After the successful installation and commissioning of the compressed heat energy storage laboratory prototype at DLR, the final tests were carried out both as full and as partial cycles to investigate the system performance. The system consists of three main components: a high temperature heat pump (HTHP), an organic Rankine cycle (ORC), and a high temperature thermal energy storage system (HT-TESS). The latter component consists of the latent heat thermal energy storage (LH-TES) and the sensible heat thermal energy storage system (SH-TESS).
A total of 11 tests were carried out, and six of them were classified as full-cycle tests. The tests include ramp-up, partial charge and discharge trials. DLR used the evaluated experimental data to characterise the overall system performance and the interaction of the individual components.
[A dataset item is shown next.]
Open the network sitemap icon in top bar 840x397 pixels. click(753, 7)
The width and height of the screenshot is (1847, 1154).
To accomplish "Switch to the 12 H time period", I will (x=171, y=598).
The results show that the theoretical concept of Compressed Heat Energy Storage for Energy from Renewable sources (CHESTER) works successfully at a laboratory scale.
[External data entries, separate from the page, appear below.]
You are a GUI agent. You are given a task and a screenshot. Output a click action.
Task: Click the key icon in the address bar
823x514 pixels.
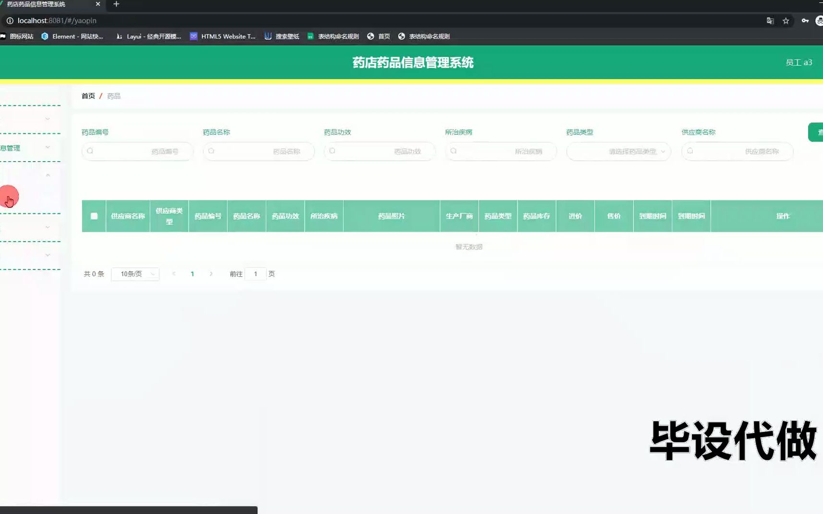pos(806,21)
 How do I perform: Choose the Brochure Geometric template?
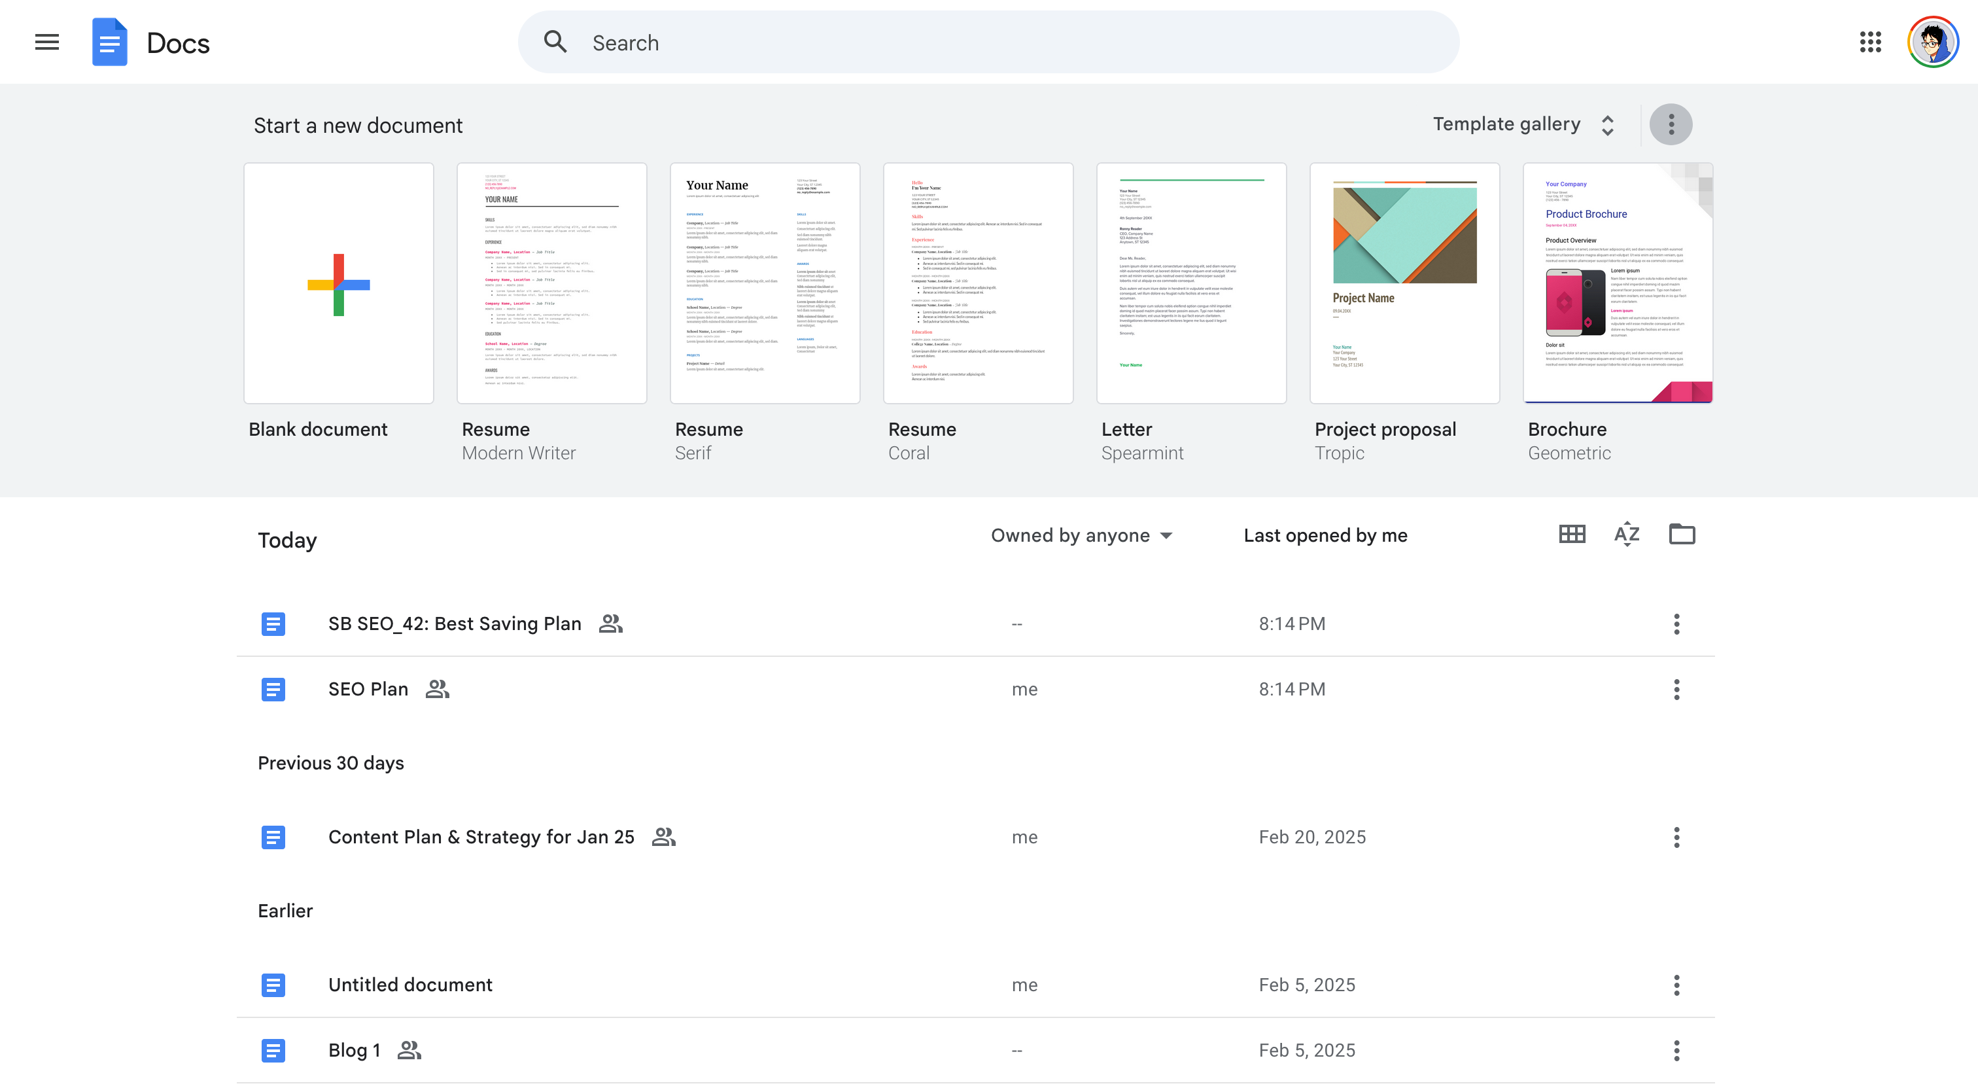[1617, 283]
In charging operation of the reference test, as an example, the operation stage of combined operation of the HTHP and HT-TESS was 4.7 h with an average consumed power of 10 kWel and an electrical energy of 45.5 kWhel. During discharging in this test, the combined HT-TESS and ORC operation with a duration of 1.6 h provided 10.9 kWhel at a power between 5 and 8 kWel. From all the tests, the maximum generated electrical power reached 9 kWel.
The roundtrip efficiency of the CHESTER laboratory prototype is estimated based on combinations of average, maximum and minimum operating conditions of the HTHP, ORC and HT-TESS. The calculated roundtrip efficiencies for the 10 kWel prototype, defined by the product of the efficiencies of the main components are in the range of 17.9% to 37.2%. This is limited due to the small size of the prototypes. Estimations for large scale systems based on the current prototypes and optimizations that are deemed significant and feasible, efficiencies in the range of 68% would be attainable.
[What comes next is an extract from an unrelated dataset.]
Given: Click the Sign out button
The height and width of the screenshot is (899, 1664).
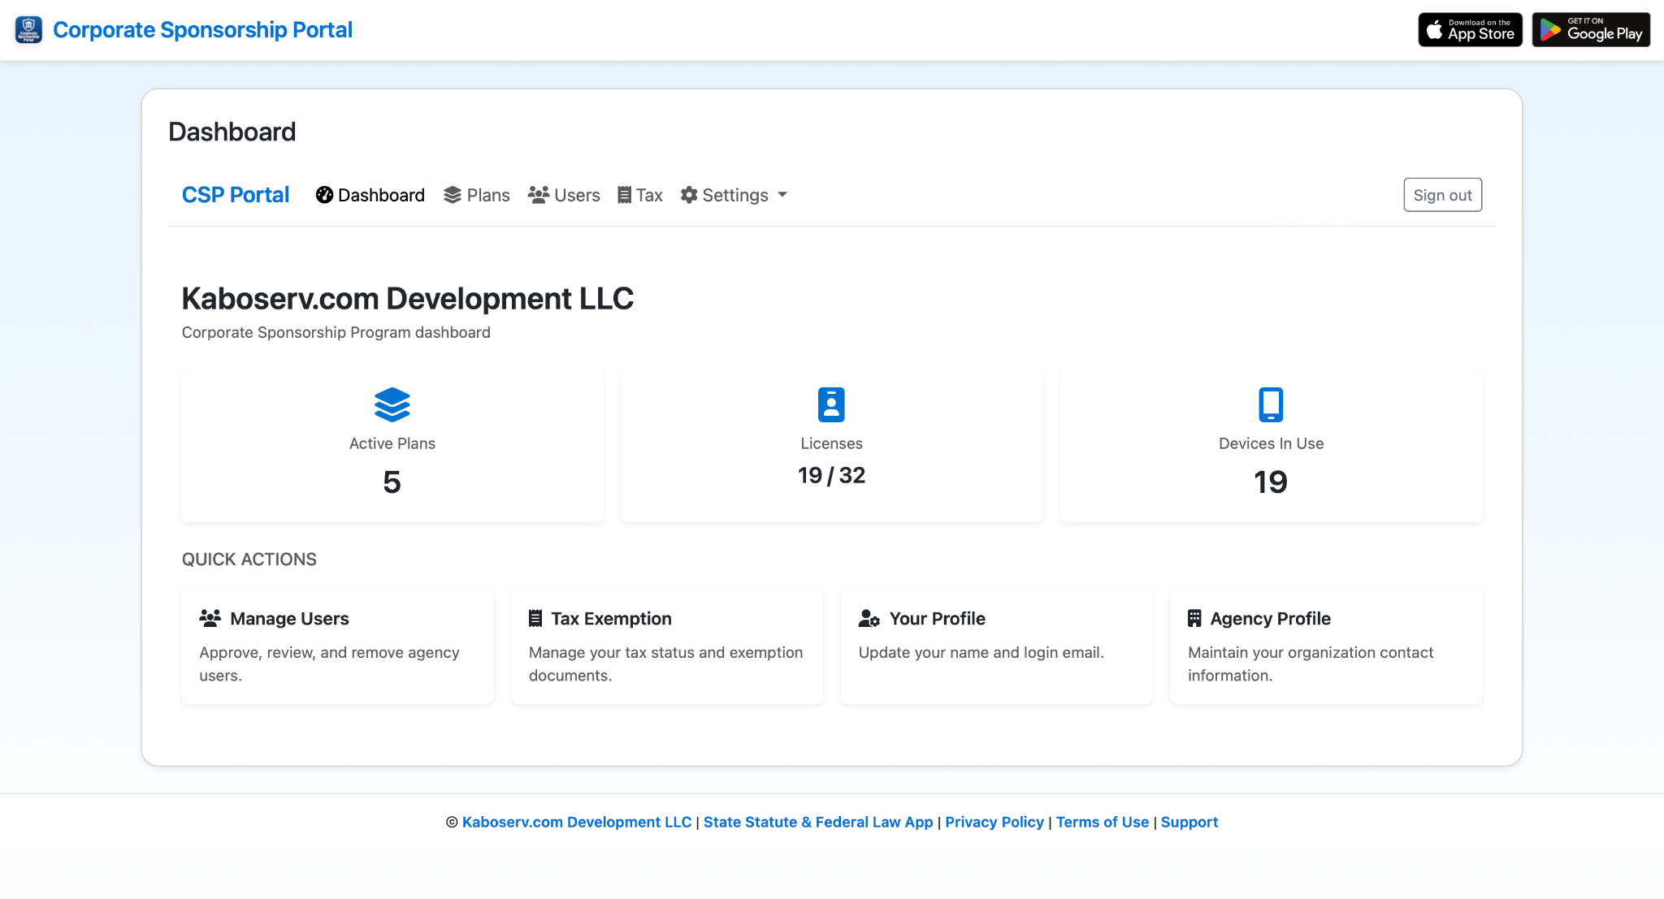Looking at the screenshot, I should click(x=1442, y=195).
In general terms, the testing of the three components integrated into the CHEST prototype proved the capabilities and suitability of these technologies and feasibility of this application. Further development of these technologies and the concept on a larger scale seems to be very promising, and the main points for future improvements are clearly identified. It is believed that the HTHP, HT-TESS and ORC technologies can be effectively adapted to the characteristics of future CHEST systems.